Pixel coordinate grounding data
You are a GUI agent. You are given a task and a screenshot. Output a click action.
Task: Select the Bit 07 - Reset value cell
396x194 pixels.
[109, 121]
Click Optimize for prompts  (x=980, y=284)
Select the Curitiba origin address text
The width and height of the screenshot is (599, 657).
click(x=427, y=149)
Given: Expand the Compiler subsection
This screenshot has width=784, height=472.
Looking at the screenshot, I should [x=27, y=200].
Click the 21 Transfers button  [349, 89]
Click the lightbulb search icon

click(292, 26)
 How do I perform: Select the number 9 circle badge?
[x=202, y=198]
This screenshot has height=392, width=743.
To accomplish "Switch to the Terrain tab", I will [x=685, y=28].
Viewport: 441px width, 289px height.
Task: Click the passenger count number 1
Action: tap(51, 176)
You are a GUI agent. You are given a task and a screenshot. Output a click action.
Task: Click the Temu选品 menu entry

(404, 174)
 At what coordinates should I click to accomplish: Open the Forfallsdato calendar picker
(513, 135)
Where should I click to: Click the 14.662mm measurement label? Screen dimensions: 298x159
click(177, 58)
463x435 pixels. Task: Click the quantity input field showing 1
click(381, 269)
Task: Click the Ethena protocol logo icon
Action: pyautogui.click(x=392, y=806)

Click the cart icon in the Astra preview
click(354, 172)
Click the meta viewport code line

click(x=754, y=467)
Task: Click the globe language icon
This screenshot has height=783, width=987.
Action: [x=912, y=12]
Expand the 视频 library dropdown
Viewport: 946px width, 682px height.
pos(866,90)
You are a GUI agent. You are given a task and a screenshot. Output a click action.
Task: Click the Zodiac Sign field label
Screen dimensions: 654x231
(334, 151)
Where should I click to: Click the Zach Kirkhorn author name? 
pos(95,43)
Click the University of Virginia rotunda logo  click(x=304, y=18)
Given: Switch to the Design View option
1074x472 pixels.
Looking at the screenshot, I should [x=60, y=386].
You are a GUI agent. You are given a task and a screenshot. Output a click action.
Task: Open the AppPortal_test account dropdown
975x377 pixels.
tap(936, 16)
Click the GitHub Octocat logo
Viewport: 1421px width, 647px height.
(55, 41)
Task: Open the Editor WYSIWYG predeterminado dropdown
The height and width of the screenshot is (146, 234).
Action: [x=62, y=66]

● **WORK TO BE COMPLETED**: The entries are to be duplicated exactly, with nothing changed.

● **WORKED SOLUTION**:
You are a GUI agent. You are given a task and a screenshot. Output a click action.
Task: Select the Bit 07 - Reset value cell
396x194 pixels.
[109, 121]
Click Optimize for prompts  (x=980, y=284)
Select the Curitiba origin address text
The width and height of the screenshot is (599, 657).
click(x=427, y=149)
Given: Expand the Compiler subsection
This screenshot has width=784, height=472.
Looking at the screenshot, I should [x=27, y=200].
Click the 21 Transfers button  [349, 89]
Click the lightbulb search icon

click(292, 26)
 How do I perform: Select the number 9 circle badge?
[x=202, y=198]
This screenshot has height=392, width=743.
To accomplish "Switch to the Terrain tab", I will [x=685, y=28].
Viewport: 441px width, 289px height.
Task: Click the passenger count number 1
Action: tap(51, 176)
You are a GUI agent. You are given a task and a screenshot. Output a click action.
Task: Click the Temu选品 menu entry

(404, 174)
 At what coordinates should I click to accomplish: Open the Forfallsdato calendar picker
(513, 135)
Where should I click to: Click the 14.662mm measurement label? Screen dimensions: 298x159
click(177, 58)
463x435 pixels. Task: Click the quantity input field showing 1
click(381, 269)
Task: Click the Ethena protocol logo icon
Action: pyautogui.click(x=392, y=806)

Click the cart icon in the Astra preview
click(354, 172)
Click the meta viewport code line

click(x=754, y=467)
Task: Click the globe language icon
This screenshot has height=783, width=987.
Action: [x=912, y=12]
Expand the 视频 library dropdown
Viewport: 946px width, 682px height.
pos(866,90)
You are a GUI agent. You are given a task and a screenshot. Output a click action.
Task: Click the Zodiac Sign field label
Screen dimensions: 654x231
(334, 151)
Where should I click to: Click the Zach Kirkhorn author name? 
pos(95,43)
Click the University of Virginia rotunda logo  click(x=304, y=18)
Given: Switch to the Design View option
1074x472 pixels.
Looking at the screenshot, I should [x=60, y=386].
You are a GUI agent. You are given a task and a screenshot. Output a click action.
Task: Open the AppPortal_test account dropdown
975x377 pixels.
tap(936, 16)
Click the GitHub Octocat logo
Viewport: 1421px width, 647px height.
(55, 41)
Task: Open the Editor WYSIWYG predeterminado dropdown
The height and width of the screenshot is (146, 234).
Action: [x=62, y=66]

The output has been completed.